Graff was born in Stepney in 1938, the son of a Romanian mother and Russian father who made suits in Commercial Road and his mother ran a tobacconist and newsagent.
Self-educated and self-made, the East End boy left school at 14 and worked as a toilet cleaner. But in an amazing fairytale twist he found work as a jeweller's apprentice in Hatton Garden and years later had become a super-salesman who was able to buy his own diamond mine outside Johannesburg.
In Diamond Geezers and Gold Dealers, a TV documentary which was broadcast last year, it was clear to see why so many Jewish traders from diamond merchants to secular shop owners have managed to prosper and that an old-school way of doing business is still there.
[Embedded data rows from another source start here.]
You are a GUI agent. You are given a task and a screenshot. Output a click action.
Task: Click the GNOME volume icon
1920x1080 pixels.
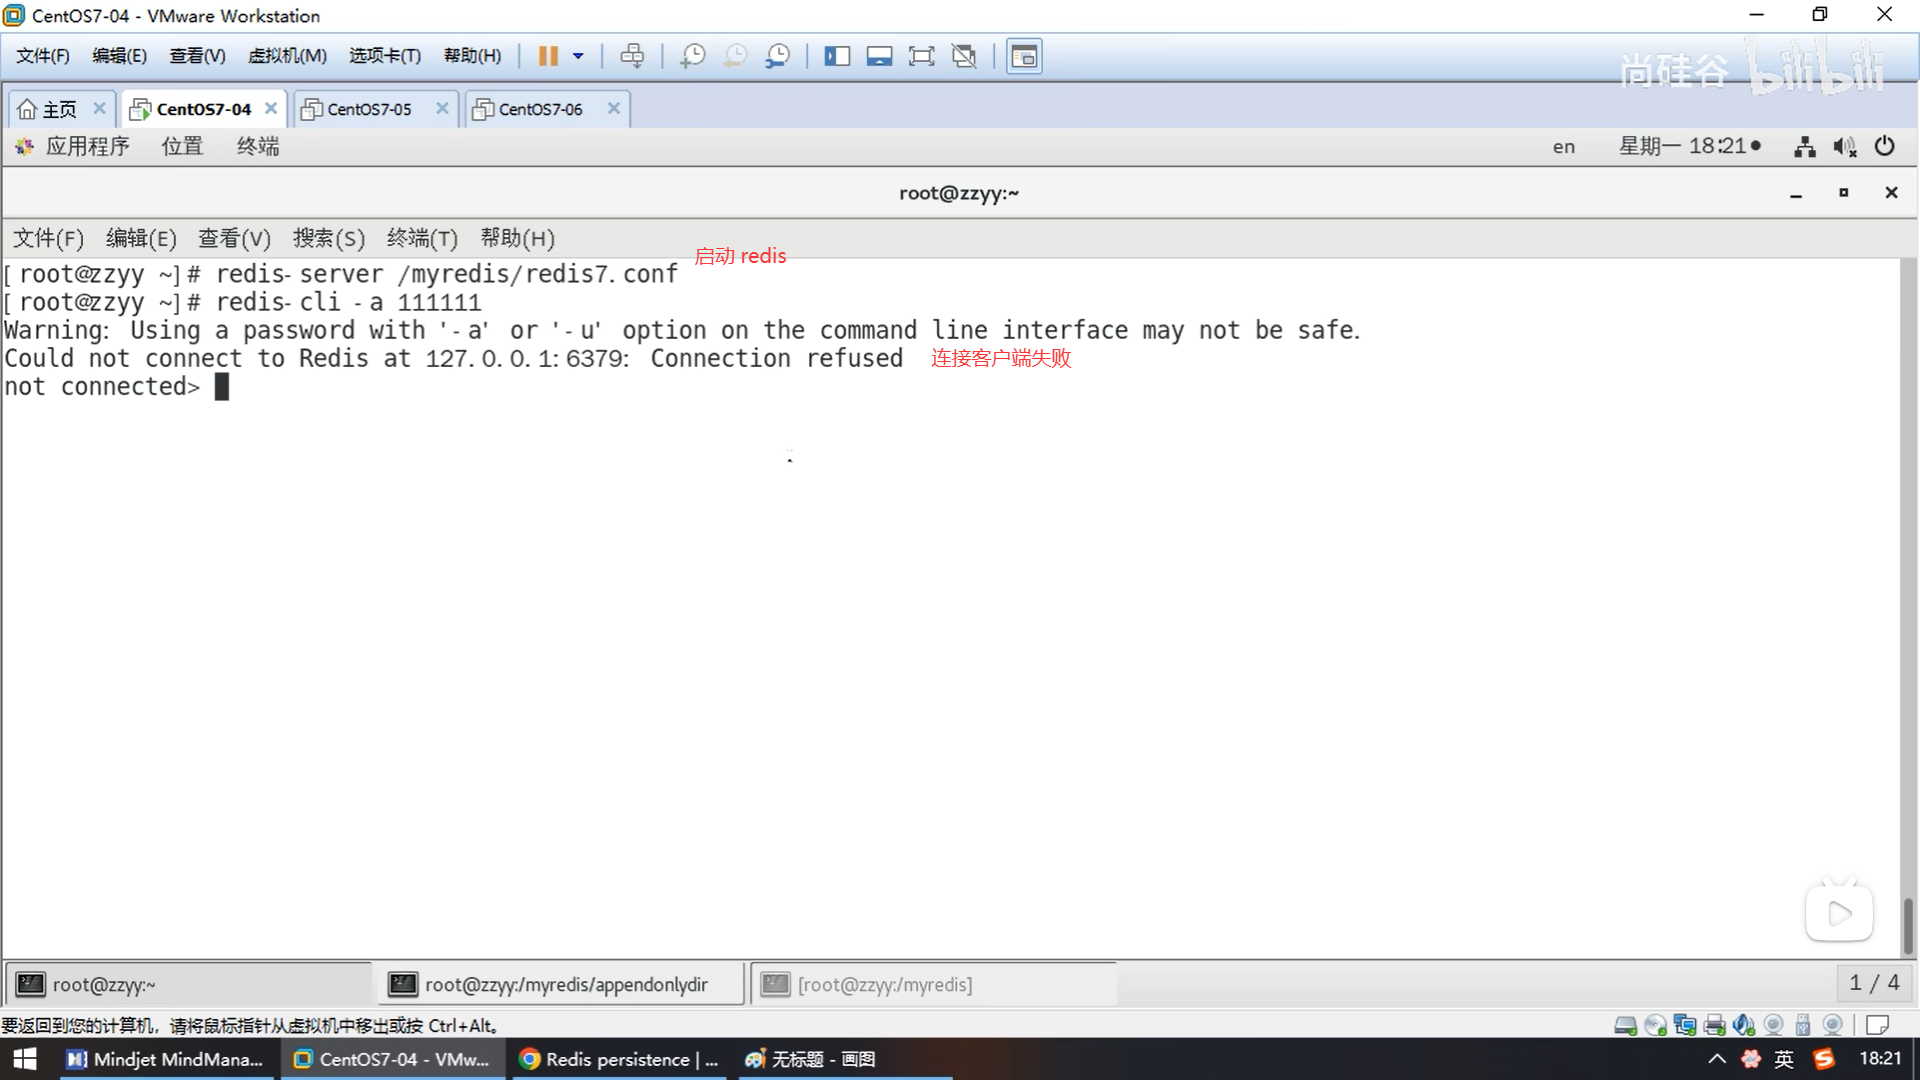click(x=1844, y=147)
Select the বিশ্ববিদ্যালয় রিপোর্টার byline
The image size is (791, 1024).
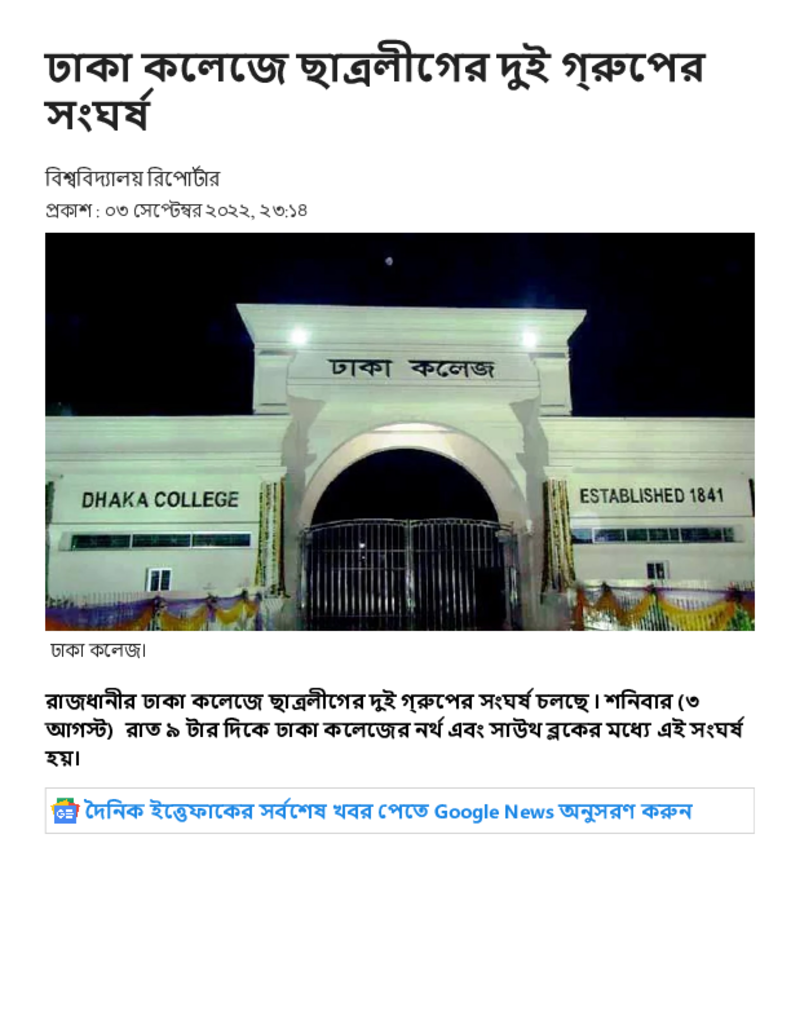point(133,178)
As one dealer explained on the TV documentary: "The jewellery trade has traditionally appealed to Jews and around 70 per cent of Hatton Garden traders are Jewish.
"Precious stones were a Jewish speciality and it was not uncommon to see rough diamonds being sold in the local kosher restaurants."
More Jewish retailers soon followed, some selling locally-made wares while others obtained their merchandise from further afield or bought and sold second-hand jewellery.
And most of them stored their precious cargo in the basement vault with concrete two metres thick that now lies shattered. The robbery may have been spectacular and audacious but the after-effects for those whose lives have been ruined will be felt for years to come.